== Given entries ==
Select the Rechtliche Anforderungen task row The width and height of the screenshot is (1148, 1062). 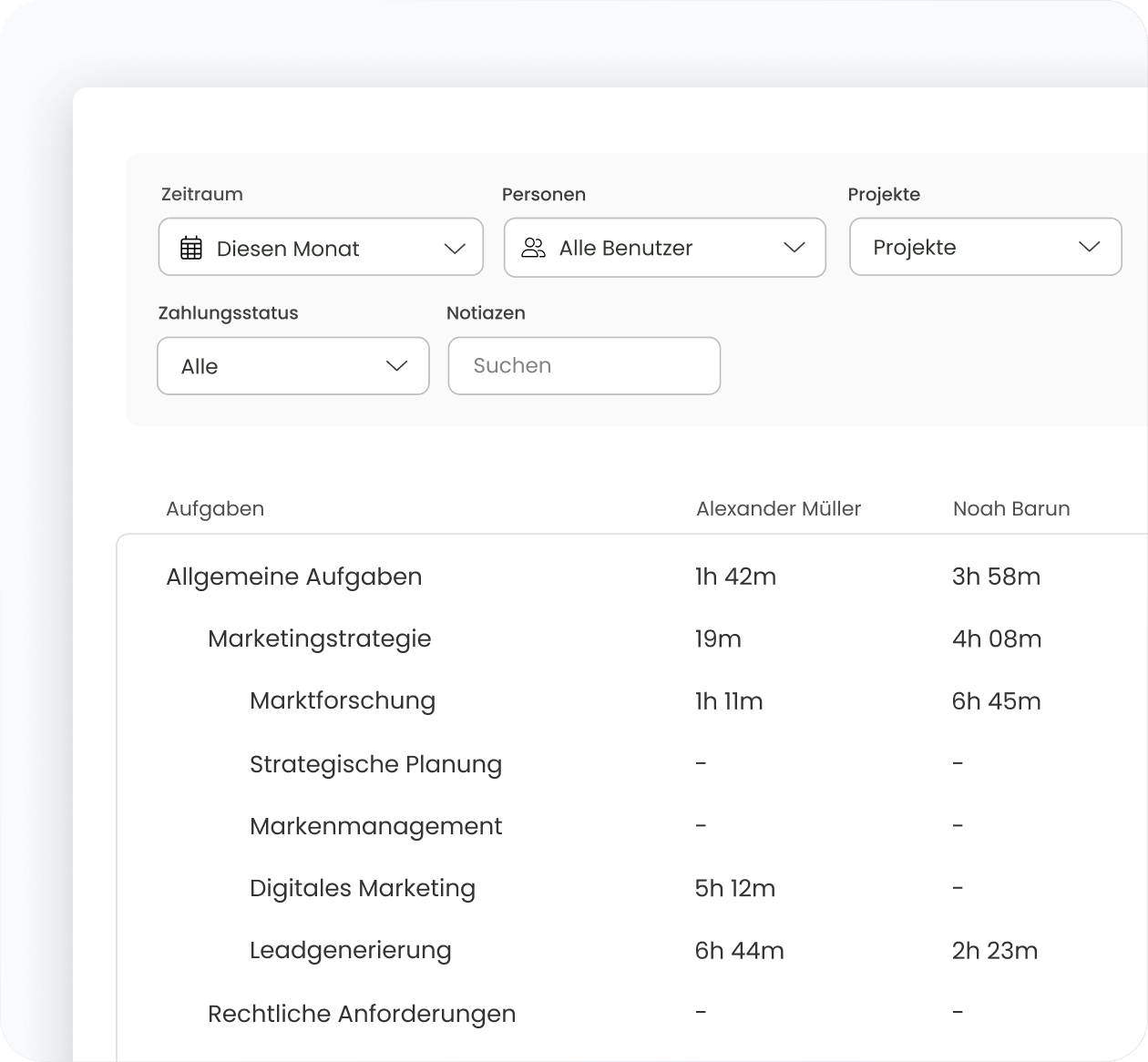pyautogui.click(x=362, y=1014)
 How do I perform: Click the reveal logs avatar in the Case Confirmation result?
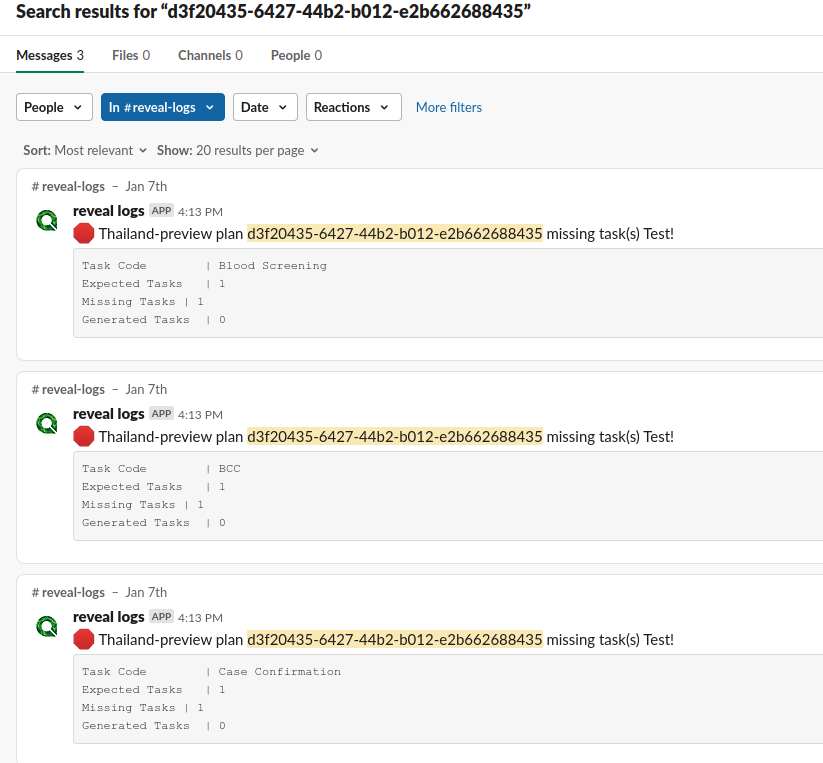[x=46, y=626]
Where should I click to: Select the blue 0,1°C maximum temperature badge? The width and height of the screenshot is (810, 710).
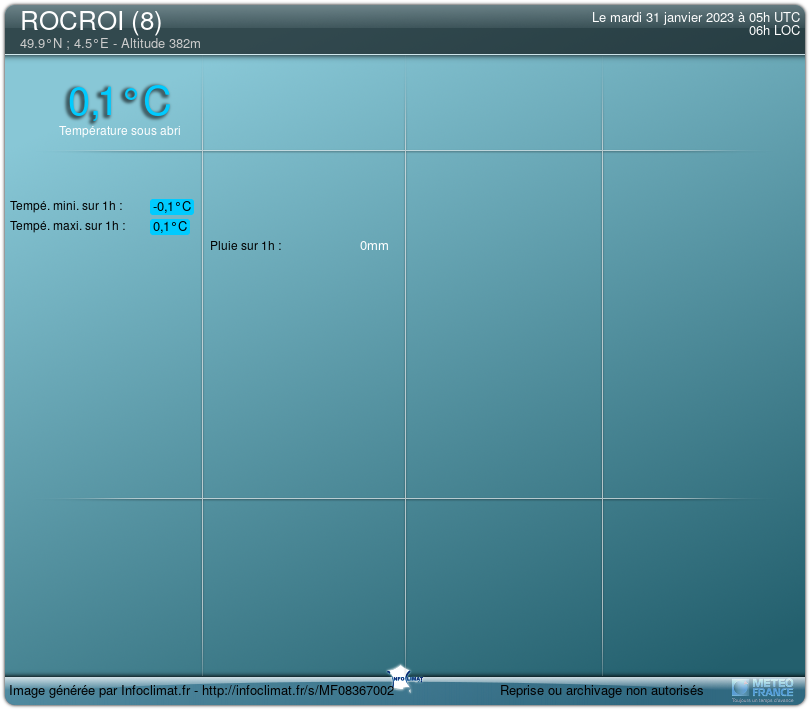[170, 227]
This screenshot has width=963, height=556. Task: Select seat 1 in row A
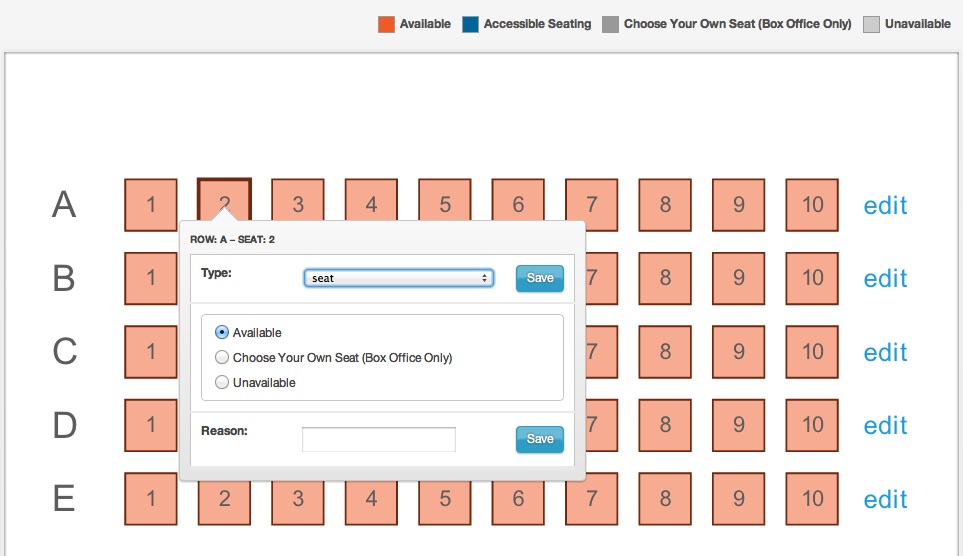[x=151, y=205]
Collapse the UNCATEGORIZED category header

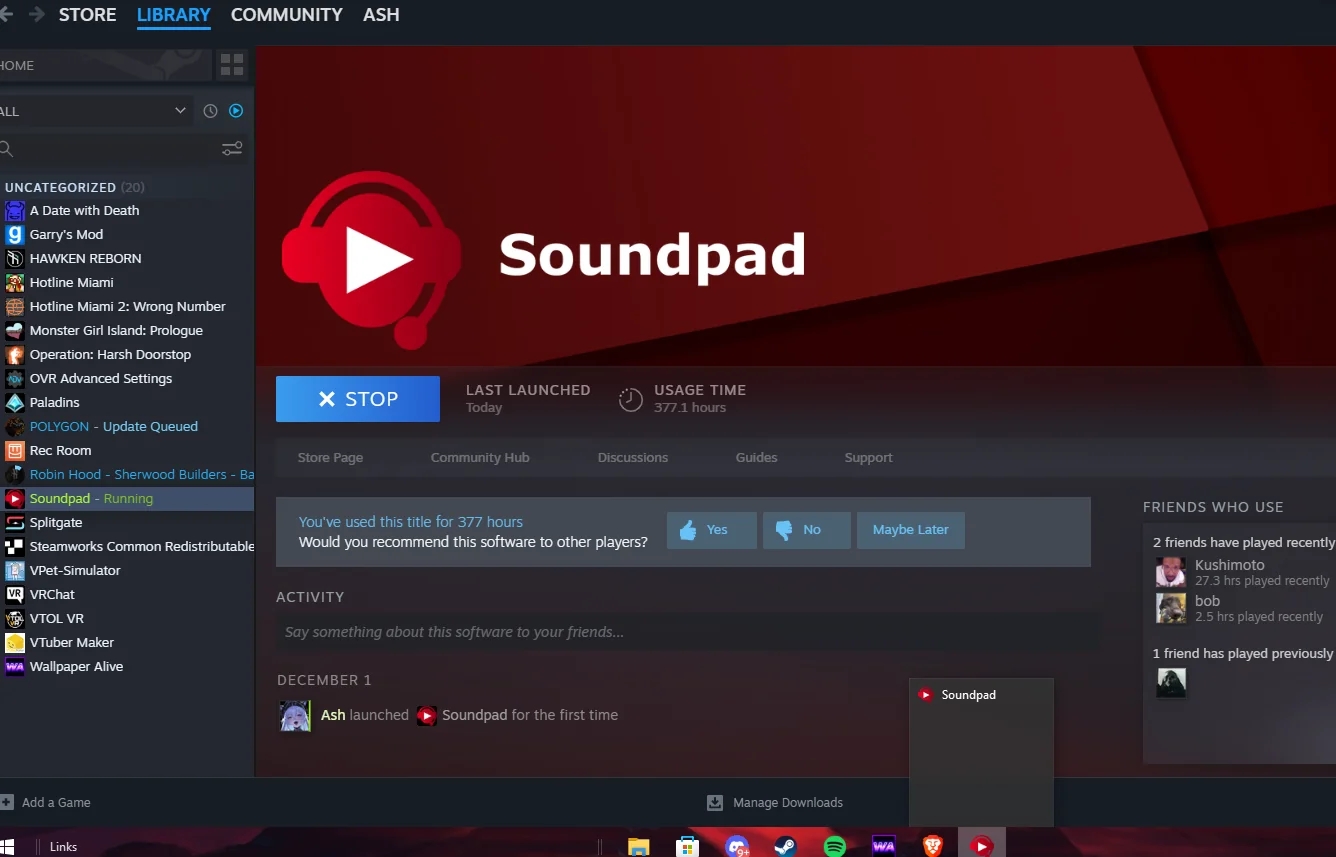[x=60, y=187]
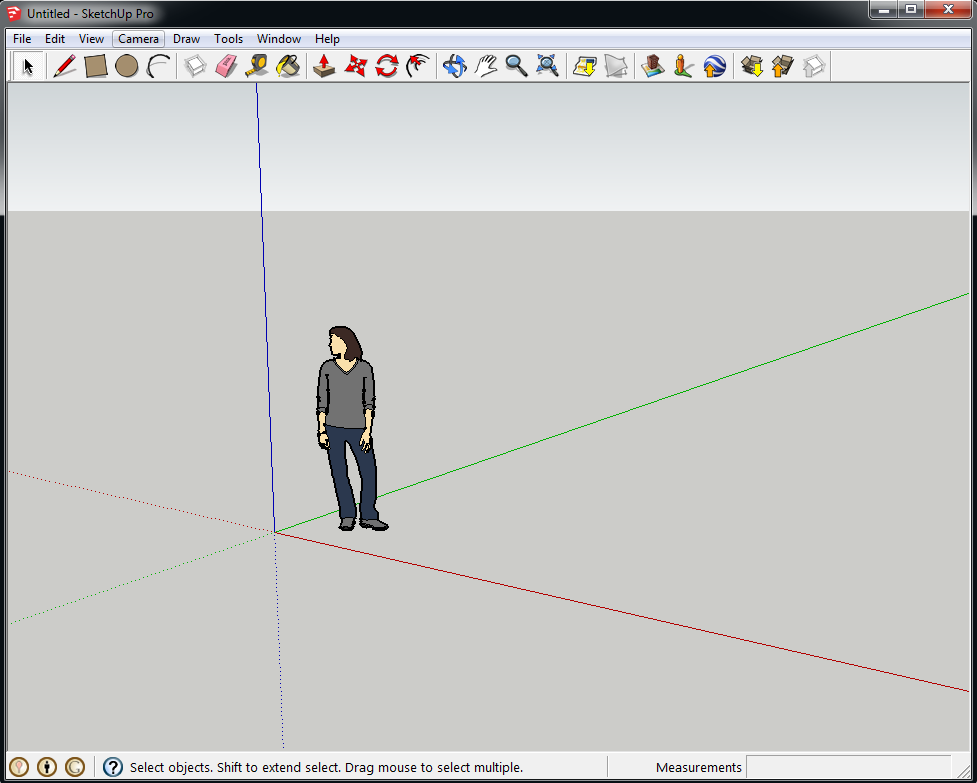977x783 pixels.
Task: Click the geo-location status bar icon
Action: (x=19, y=767)
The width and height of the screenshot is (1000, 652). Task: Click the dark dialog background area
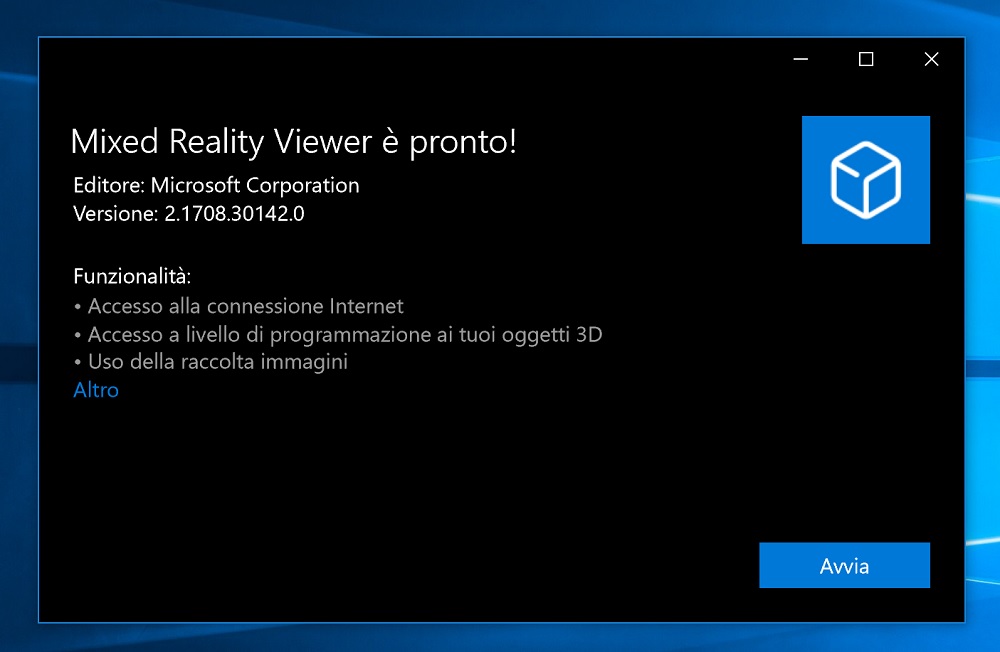point(400,470)
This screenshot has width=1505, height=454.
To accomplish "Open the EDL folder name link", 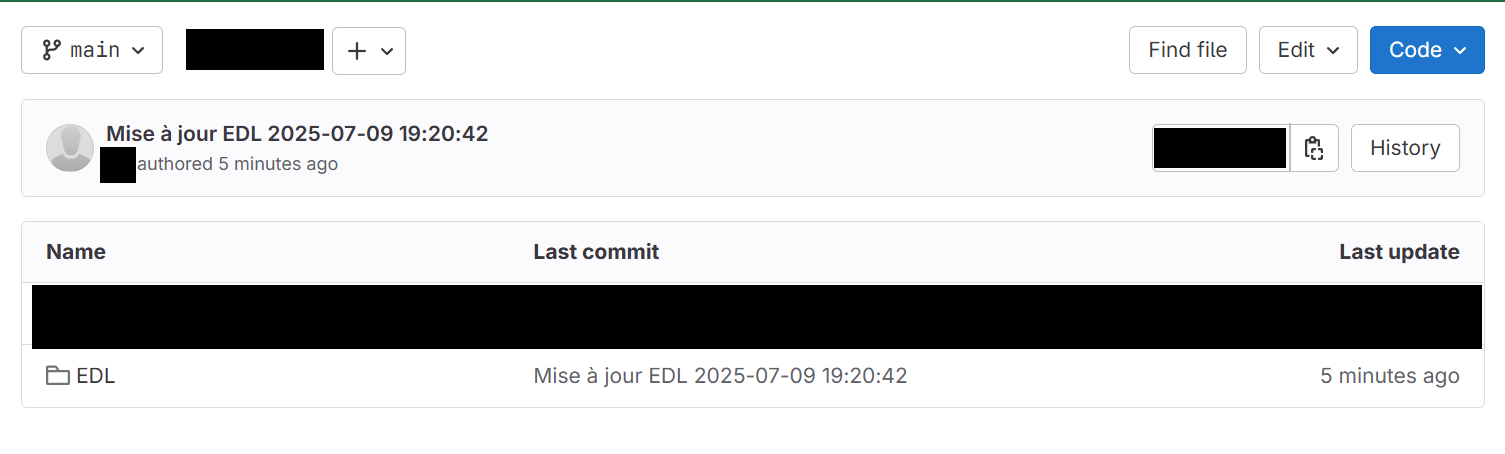I will [96, 376].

== Objective ==
Swap "UNCATEGORIZED" for "ARCHIVED" in the data, from the line with "How do I perform: Click" to the line with "point(400,470)", and write those lines out again with nothing else changed. Leave out the pictures.

== Task response ==
 How do I perform: Click the reveal logs avatar in the Case Confirmation result?
[x=46, y=626]
Where should I click to: Select the blue 0,1°C maximum temperature badge? The width and height of the screenshot is (810, 710).
[170, 227]
This screenshot has width=963, height=556. Task: Select seat 1 in row A
[x=151, y=205]
Collapse the ARCHIVED category header

[x=60, y=187]
977x783 pixels.
Task: Click the geo-location status bar icon
Action: (x=19, y=767)
The width and height of the screenshot is (1000, 652). Task: Click the dark dialog background area
point(400,470)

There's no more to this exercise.